Correspondence: Professor Silvano Presciuttini, Department of Experimental Pathology, Center of Statistical Genetics, SS Abetone e Brennero 2, 56127 Pisa, Italy. Tel: +39 050 2213797; Fax: +39 050 2213524; E-mail: sprex@biomed.unipi.it

Received 16 January 2004; Revised 10 June 2004; Accepted 20 June 2004; Published online 1 September 2004.

Abstract

Accurate estimates of breast and ovarian cancer penetrance in BRCA1/2 mutation carriers are crucial in genetic counseling. Estimation is difficult because of the low frequency of mutated alleles and the often-uncertain mechanisms of family ascertainment. We estimated the penetrances of breast and ovarian cancers in carriers of BRCA1/2 mutations by maximizing the retrospective likelihood of the genetic model, given the observed test results, in 568 Italian families screened for germline mutations. The software BRCAPRO was used as a probability calculation tool in a Markov Chain Monte Carlo approach.
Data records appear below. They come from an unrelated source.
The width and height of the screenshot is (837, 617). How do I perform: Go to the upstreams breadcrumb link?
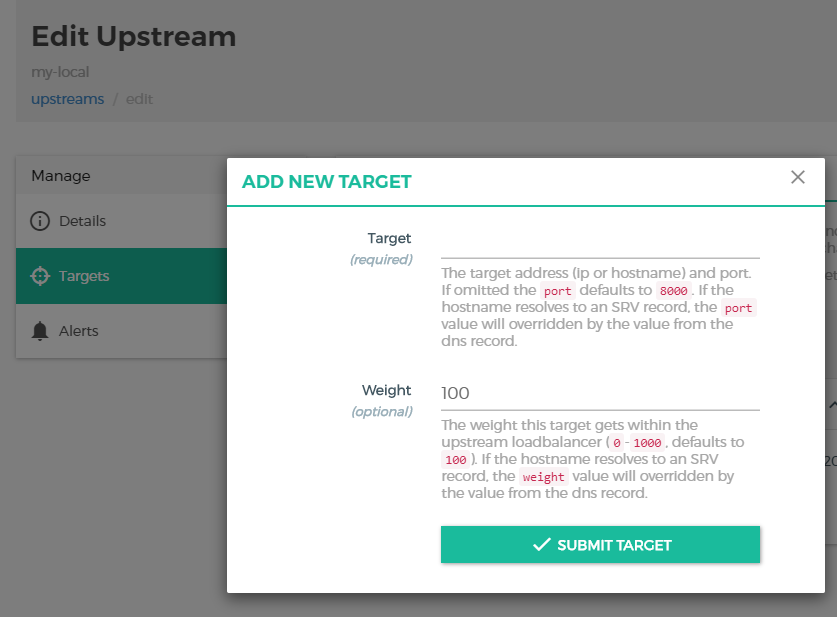(x=67, y=99)
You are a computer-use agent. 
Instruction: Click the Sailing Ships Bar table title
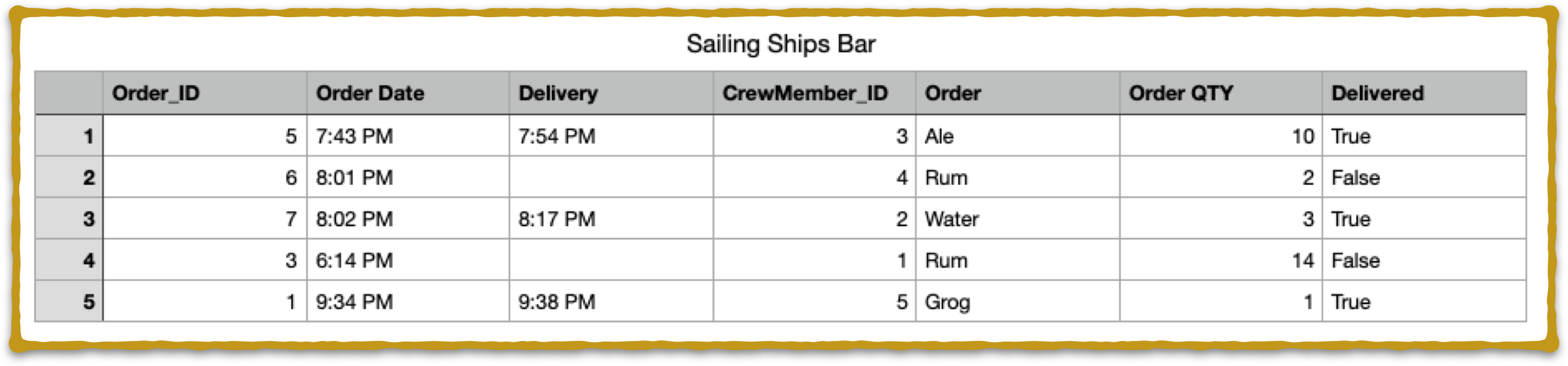[x=781, y=44]
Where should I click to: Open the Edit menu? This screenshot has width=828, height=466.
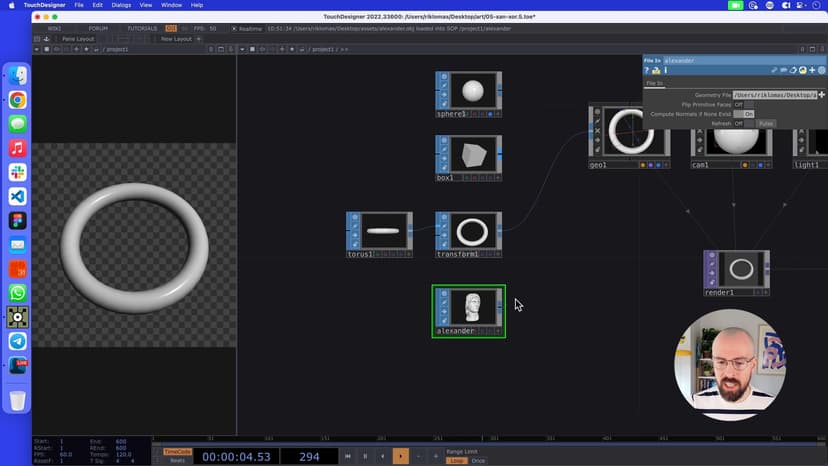click(97, 5)
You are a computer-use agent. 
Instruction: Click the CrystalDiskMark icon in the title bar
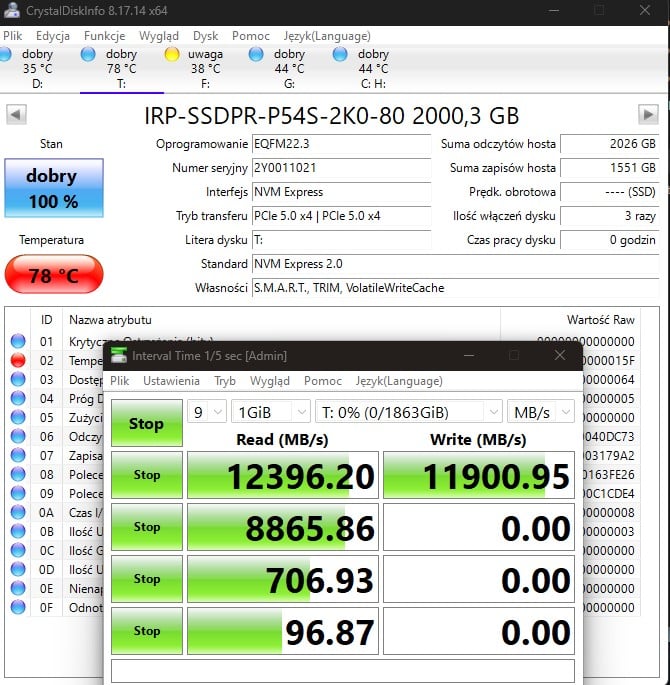pyautogui.click(x=119, y=356)
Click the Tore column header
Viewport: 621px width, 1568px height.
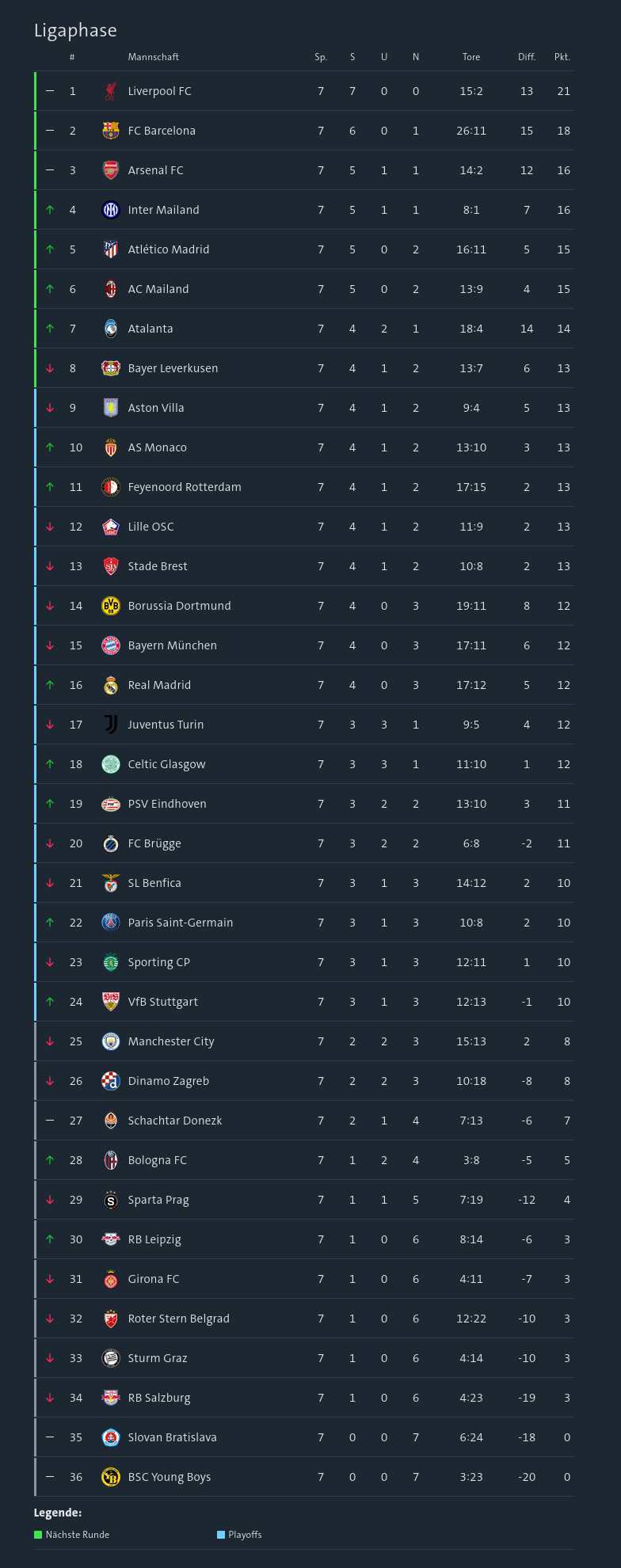coord(471,57)
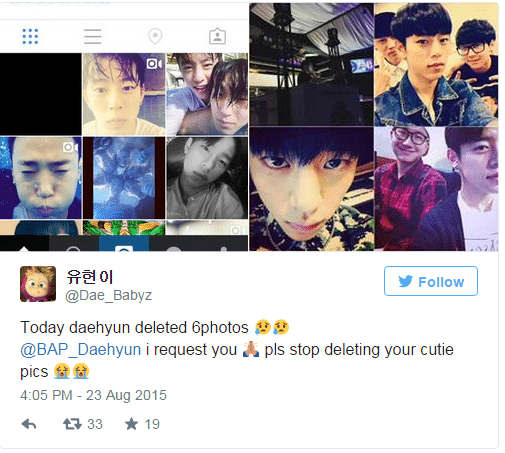The image size is (505, 453).
Task: Switch to list view icon
Action: [x=92, y=36]
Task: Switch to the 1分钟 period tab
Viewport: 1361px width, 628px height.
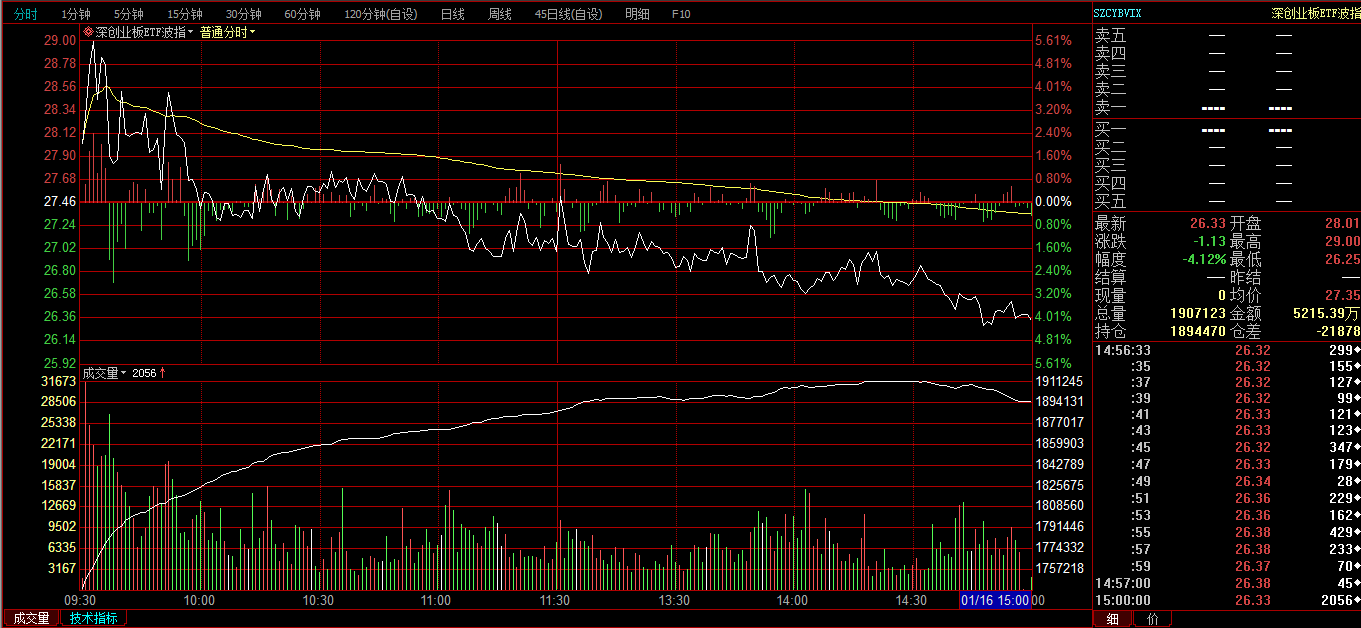Action: (x=76, y=14)
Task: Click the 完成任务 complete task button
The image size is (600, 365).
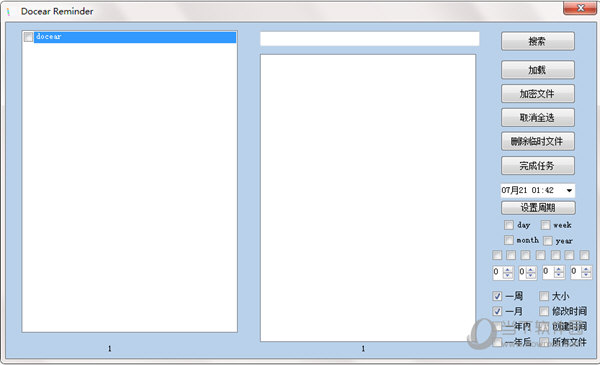Action: pyautogui.click(x=538, y=165)
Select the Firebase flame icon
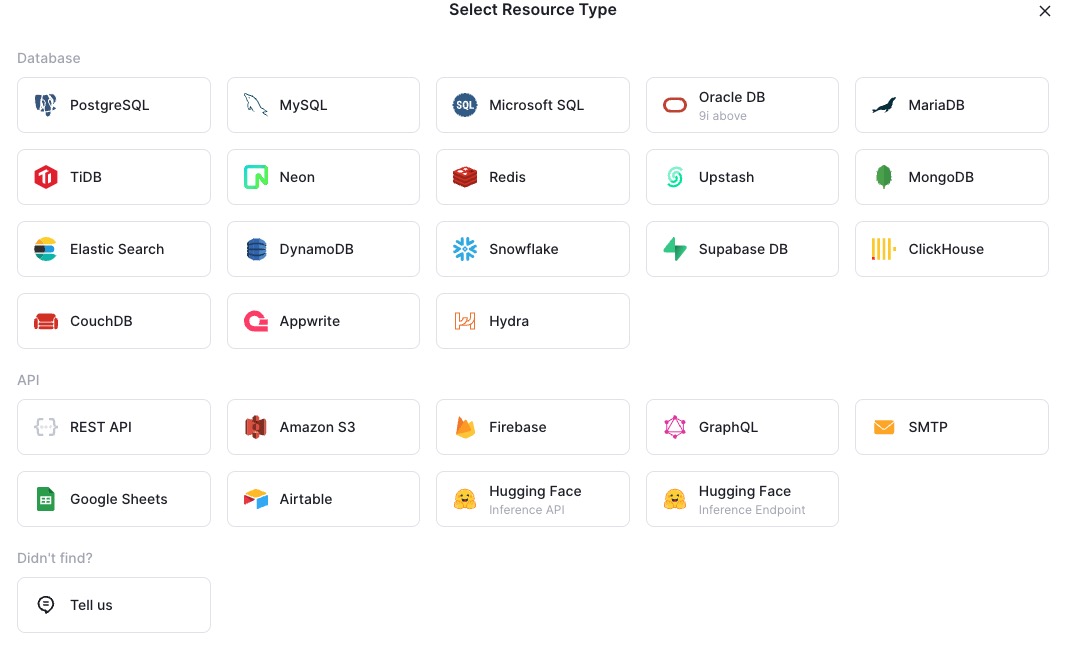The height and width of the screenshot is (653, 1067). pyautogui.click(x=464, y=427)
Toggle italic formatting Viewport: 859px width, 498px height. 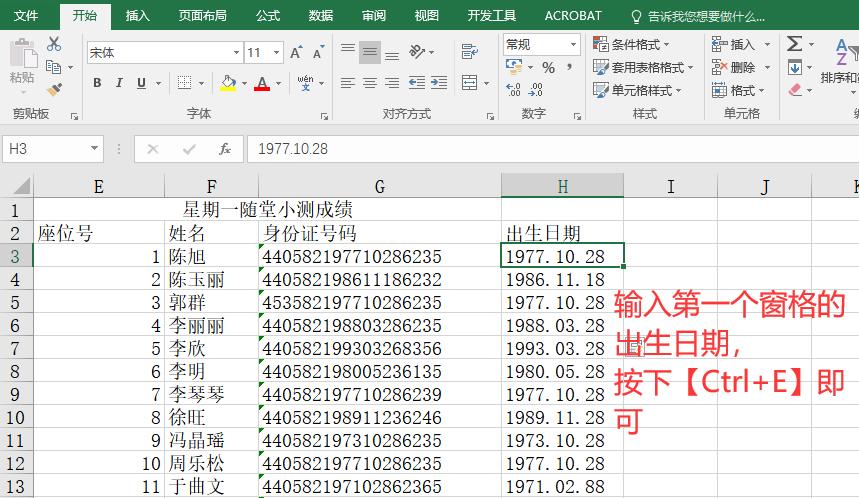(119, 83)
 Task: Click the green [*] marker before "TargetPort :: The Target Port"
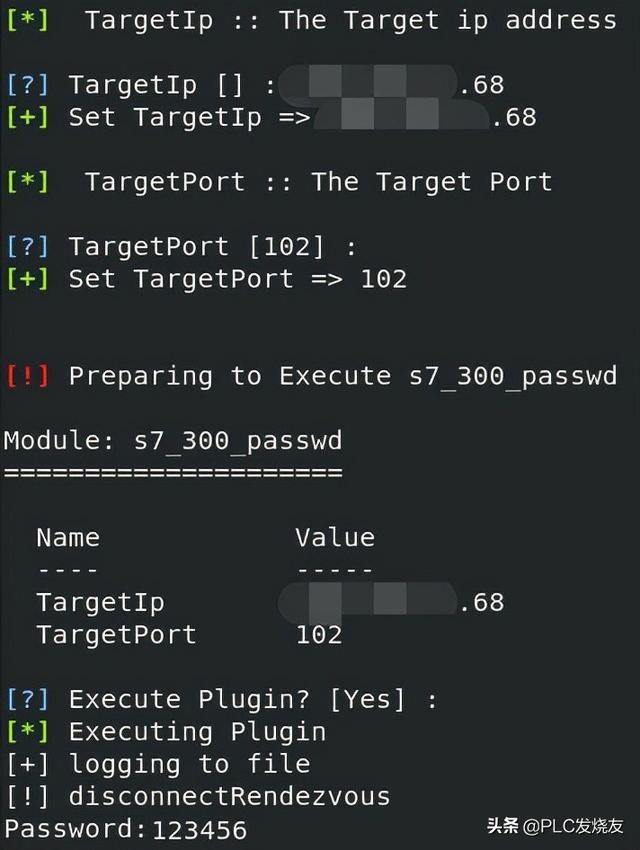[x=28, y=182]
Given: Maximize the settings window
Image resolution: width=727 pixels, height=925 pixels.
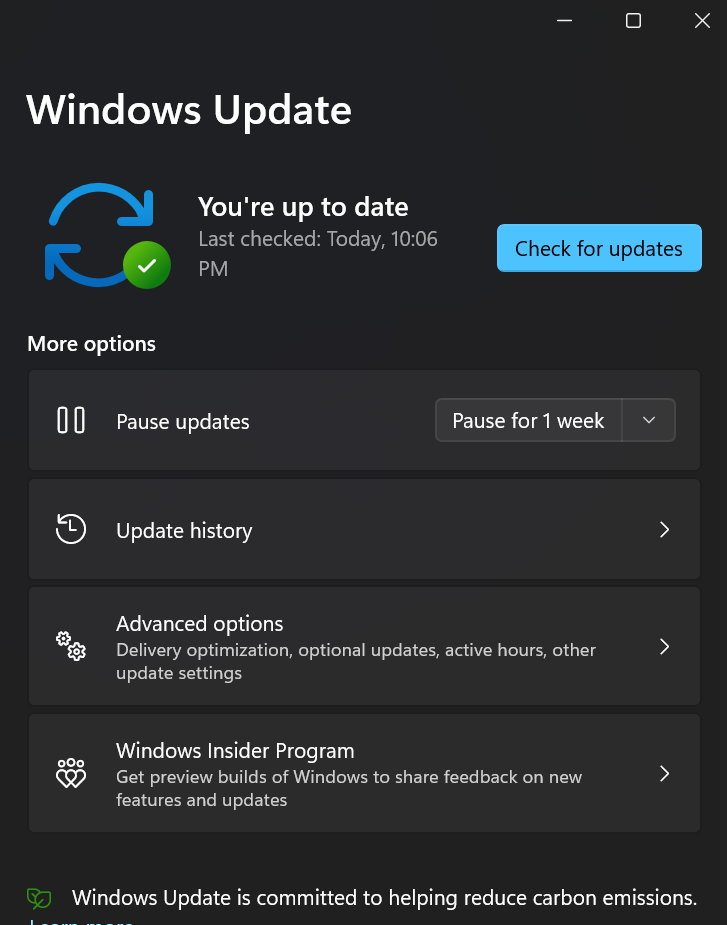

Breast cancer penetrances were 27% (95% CI 20–34%) at age 50 years and 39% (27–52%) at age 70 in BRCA1 carriers, and 26% (0.18–0.34%) at age 50 and 44% (29–58%) at age 70 in BRCA2 carriers, and ovarian cancer penetrances were 14% (7–22%) at age 50 and 43% (21–66%) at age 70 in BRCA1 carriers and 3% (0–7%) at age 50 and 15% (4–26%) at age 70 in BRCA2 carriers. The new model gave a better fit than the current default in BRCAPRO, the likelihood being 70 log units greater; in addition, the observed numbers of mutations in families stratified by gene and by cancer profile were not significantly different from those expected. Our new penetrance functions are appropriate for predicting breast cancer risk, and for determining the probability of carrying BRCA1/2 mutations, in people who are presently referred to genetic counseling in Italy. Our approach could lead to country-customized versions of the BRCAPRO software by providing appropriate population-specific estimates.